- **WHAT TO WORK ON**: Find every line in the records that holds the string "computer". Copy each one.

- **DATA FOR THIS TASK**:
◆ ◆ ◆ ◆
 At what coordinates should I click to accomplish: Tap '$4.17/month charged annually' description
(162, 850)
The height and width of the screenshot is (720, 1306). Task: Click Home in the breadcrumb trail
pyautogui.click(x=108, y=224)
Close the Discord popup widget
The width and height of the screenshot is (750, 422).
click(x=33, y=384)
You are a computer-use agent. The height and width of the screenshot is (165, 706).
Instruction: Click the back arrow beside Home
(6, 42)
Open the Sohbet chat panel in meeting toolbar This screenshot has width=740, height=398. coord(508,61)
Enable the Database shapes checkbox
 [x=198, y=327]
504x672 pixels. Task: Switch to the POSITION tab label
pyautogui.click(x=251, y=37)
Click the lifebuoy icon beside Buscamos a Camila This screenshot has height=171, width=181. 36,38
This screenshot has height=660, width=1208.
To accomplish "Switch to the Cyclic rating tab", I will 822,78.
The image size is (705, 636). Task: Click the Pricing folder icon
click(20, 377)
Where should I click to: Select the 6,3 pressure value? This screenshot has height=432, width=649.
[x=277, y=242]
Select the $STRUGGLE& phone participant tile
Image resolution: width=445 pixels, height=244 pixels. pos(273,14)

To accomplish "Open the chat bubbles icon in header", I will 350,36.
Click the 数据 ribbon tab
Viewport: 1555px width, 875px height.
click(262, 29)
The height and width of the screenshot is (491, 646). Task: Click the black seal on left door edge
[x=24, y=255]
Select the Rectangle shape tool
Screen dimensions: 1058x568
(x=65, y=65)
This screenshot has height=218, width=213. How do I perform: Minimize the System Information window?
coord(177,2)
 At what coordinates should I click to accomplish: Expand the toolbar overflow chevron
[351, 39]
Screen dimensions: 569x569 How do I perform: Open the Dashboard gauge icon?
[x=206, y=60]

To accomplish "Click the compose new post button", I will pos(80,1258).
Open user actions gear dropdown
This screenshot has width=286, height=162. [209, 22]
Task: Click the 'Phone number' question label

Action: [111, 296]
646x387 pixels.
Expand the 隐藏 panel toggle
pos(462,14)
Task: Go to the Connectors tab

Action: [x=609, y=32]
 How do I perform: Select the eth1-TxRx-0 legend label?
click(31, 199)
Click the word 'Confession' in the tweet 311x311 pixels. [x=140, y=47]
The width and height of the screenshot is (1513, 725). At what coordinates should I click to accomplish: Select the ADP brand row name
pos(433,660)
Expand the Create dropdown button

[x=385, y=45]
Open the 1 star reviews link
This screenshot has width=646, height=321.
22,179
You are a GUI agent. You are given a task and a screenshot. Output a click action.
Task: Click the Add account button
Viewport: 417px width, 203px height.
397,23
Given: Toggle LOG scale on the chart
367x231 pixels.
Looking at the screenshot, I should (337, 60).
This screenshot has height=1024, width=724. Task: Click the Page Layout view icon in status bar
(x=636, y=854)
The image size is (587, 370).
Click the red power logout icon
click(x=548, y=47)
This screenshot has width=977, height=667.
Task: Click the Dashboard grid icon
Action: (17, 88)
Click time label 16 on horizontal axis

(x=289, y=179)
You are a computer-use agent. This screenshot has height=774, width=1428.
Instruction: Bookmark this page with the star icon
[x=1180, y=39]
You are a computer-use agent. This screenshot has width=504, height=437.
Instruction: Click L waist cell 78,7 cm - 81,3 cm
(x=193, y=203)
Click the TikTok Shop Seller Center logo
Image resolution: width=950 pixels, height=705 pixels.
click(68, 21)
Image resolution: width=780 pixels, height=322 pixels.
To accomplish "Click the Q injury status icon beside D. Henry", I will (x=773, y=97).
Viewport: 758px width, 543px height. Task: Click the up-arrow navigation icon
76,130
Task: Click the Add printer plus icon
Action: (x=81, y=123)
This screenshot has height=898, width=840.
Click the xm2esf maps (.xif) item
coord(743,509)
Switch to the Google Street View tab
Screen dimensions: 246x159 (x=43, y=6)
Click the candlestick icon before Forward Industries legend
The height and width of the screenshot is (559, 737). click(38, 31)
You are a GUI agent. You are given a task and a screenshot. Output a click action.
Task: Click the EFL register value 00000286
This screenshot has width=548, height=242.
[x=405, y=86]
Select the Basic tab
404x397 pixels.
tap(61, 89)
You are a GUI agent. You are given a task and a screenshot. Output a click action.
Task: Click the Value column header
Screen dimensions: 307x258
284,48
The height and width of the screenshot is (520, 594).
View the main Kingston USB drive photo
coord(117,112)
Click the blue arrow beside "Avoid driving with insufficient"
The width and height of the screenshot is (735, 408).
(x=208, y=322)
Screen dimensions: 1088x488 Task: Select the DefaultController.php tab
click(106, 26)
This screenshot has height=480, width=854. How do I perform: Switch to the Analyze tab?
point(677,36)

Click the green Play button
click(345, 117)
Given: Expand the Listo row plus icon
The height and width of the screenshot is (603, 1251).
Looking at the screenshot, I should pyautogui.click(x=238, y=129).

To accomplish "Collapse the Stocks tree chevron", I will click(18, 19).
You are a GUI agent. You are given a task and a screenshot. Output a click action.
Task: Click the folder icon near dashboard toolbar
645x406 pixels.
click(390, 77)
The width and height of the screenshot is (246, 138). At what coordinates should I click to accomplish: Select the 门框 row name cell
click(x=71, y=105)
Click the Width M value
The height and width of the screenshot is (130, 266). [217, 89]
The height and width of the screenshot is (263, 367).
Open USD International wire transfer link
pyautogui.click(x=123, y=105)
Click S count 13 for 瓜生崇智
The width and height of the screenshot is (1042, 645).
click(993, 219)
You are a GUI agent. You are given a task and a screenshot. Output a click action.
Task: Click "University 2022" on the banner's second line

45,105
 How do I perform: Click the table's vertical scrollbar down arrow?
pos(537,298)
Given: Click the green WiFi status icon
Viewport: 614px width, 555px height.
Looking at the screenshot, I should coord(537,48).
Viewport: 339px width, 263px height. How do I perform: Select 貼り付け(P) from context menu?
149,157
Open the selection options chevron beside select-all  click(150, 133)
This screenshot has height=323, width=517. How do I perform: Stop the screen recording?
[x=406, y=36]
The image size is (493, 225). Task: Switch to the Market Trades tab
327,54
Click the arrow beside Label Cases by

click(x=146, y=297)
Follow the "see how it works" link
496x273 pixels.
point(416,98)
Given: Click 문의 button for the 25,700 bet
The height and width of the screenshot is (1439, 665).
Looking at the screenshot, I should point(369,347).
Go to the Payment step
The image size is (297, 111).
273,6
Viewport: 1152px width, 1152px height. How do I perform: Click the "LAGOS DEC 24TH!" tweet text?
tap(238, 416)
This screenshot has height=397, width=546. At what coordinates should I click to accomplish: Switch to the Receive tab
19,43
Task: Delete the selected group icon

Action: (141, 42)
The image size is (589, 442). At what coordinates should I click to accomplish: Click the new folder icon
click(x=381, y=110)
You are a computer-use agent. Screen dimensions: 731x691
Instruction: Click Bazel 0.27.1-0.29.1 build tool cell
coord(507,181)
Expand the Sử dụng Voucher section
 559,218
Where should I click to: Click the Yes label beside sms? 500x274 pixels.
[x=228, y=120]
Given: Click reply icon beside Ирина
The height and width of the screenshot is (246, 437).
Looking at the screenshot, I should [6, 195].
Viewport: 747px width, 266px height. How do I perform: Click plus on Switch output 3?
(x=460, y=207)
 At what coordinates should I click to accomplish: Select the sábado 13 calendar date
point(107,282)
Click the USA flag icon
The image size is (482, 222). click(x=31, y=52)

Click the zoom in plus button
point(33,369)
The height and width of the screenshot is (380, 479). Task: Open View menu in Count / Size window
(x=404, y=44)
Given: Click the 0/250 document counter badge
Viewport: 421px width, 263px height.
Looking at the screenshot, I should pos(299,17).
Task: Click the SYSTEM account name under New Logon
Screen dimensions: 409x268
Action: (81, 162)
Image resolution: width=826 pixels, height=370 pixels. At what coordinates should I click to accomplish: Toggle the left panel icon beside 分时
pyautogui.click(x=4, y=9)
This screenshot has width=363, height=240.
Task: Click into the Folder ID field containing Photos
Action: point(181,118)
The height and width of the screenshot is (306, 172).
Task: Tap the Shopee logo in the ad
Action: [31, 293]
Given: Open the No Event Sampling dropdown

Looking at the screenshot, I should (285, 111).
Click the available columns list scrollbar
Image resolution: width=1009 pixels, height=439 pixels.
◆ ◆ ◆ ◆
- **WRITTEN REPLY**:
You are a computer-use agent. The height and width of the screenshot is (165, 706).
You are a computer-use agent. This screenshot has height=774, width=1428.
You are a computer-use agent. This screenshot has width=504, height=437.
You are a computer-use agent. Screen dimensions: 731x691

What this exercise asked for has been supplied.